REQUEST
Set out every line of the listing below as a numbered list, omitting any blank lines.

+++ INPUT RECORDS

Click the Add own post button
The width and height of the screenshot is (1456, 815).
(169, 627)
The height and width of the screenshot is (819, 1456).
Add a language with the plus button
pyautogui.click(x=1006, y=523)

++++++

TASK RESULT
1. Click the Add own post button
2. The width and height of the screenshot is (1456, 815).
3. (169, 627)
4. The height and width of the screenshot is (819, 1456).
5. Add a language with the plus button
6. pyautogui.click(x=1006, y=523)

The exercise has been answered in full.